A Step-Back for Team Canada, But a Leap-Forward For the Jets

Craig Jones
3 years ago
As millions of Canadians woke up today with red eyes from last night’s teary-eyed loss, Winnipeg Jets fans can talk solace in how well their prospects performed during this year’s World Juniors tournament.
All three Jets draft picks walked away with well-deserved medals, and while they may not have been the colour they wanted, that doesn’t take away from how hard they played. Furthermore, the USA team was dominant throughout the tournament and all three prospects suffered defeat to the stacked American squad. But we can’t dwell on the negatives, let’s focus on the positives and what better way than analyzing our Finnish fellas.

Ville Heinola –

After he suited up for eight games during the 2019-20 season, Jets fans were lucky enough to get a glimpse of Heinola before the rest of the world. In his small NHL sample size, the Finnish defenseman tallied one goal, four assists, and boasted an impressive +3 plus-minus. The Honkajoki native rode that momentum to a dominant World Juniors performance. Yes, he wasn’t able to light-the-lamp this year, but that’s not what the Jets will need from their young D-man.
In the future, they are going to need a minute-munching defenseman and Heinola proved he was more than capable of doing so as he led the Finnish team in minutes per game with 23:59. Combine that with his four assists and +3 plus-minus, and the future certainly looks bright for the Jets’ blue line. Nobody will call Heinola flashy and his game may not mimic that of Drew Doughty or Erik Karlsson, but their lack of depth at defense is no secret. While Heinola may not single-handedly solve that weakness, he will certainly give Jets fans hope.

Henri Nikkanen – 

It’s no secret that Winnipeg loves drafting Finnish talents, but to snag a stud like Henri Nikkanen in the fourth round may end up being their shrewdest move to date. Nikkanen’s draft stock dropped after he was relegated to the fourth line of a dominant Jukurit team in the Finnish league, but eyebrows were certainly raised after this year’s World Juniors tournament. The Finnish center tallied two goals, one assist, and boasted a +1 plus-minus in seven games played.
While this may not be overly impressive compared to teammates Anton Lundell and Kasper Simontaival, the Jets prospect showed his tremendous upside. The hope is that he is able to develop for a few years in Europe, or if the AHL season gets the green-light, he can get meaningful minutes for the Manitoba Moose.
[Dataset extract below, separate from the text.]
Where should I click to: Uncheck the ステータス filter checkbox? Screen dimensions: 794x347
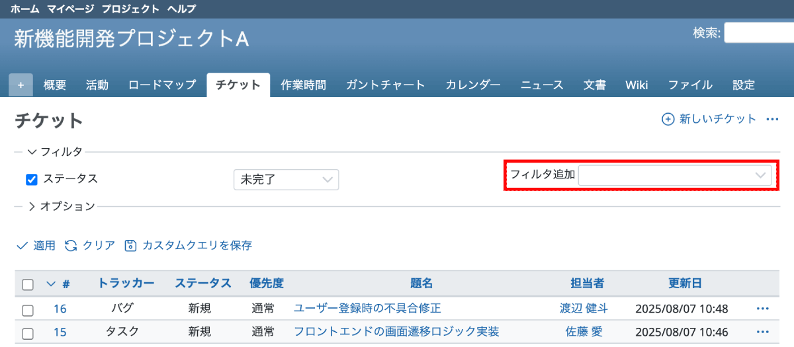coord(31,180)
The Mikkeli native’s 6-foot-2 and 185 lbs frame gives him the size needed to compete with the big boys, and Cheveldayoff has to be confident that his late-round selection could blossom into a solid NHL talent.

Cole Perfetti –

There is no way for a fan to truly grasp the disappointment Cole Perfetti must have felt after their devastating loss to the Americans. Fortunately for Perfetti, his future is in the ‘Peg. Having said that, the Canadian forward still tallied two goals, four assists, and boasted an impressive +5 in seven games played. This included an absolute snipe show against the Russians in the semi-finals.
After the mandatory quarantine period, Perfetti is expected to make an appearance at this year’s training camp. Whether he makes the active roster or not will depend on how he performs, but he would be a fun addition to this year’s Taxi Squad. This year’s tournament performance aside, the Jets’ 10th overall pick notched an impressive 111 points in his final season with the Saginaw Spirit. There is no denying the Ontario native can find the back of the net, and if he is able to put on a few pounds of muscle, he will certainly be a force to be reckoned with.

Overall –

Let’s be blunt, Canada lost… and it hurt. Luckily for Jets fans, the NHL season is right around the corner and three of their prospects dominated in one of the world’s most prestigious tournaments. While that may not wash away the pain, if the Jets win the Stanley Cup, I don’t think many of us will be thinking about that Silver medal…or the Americans.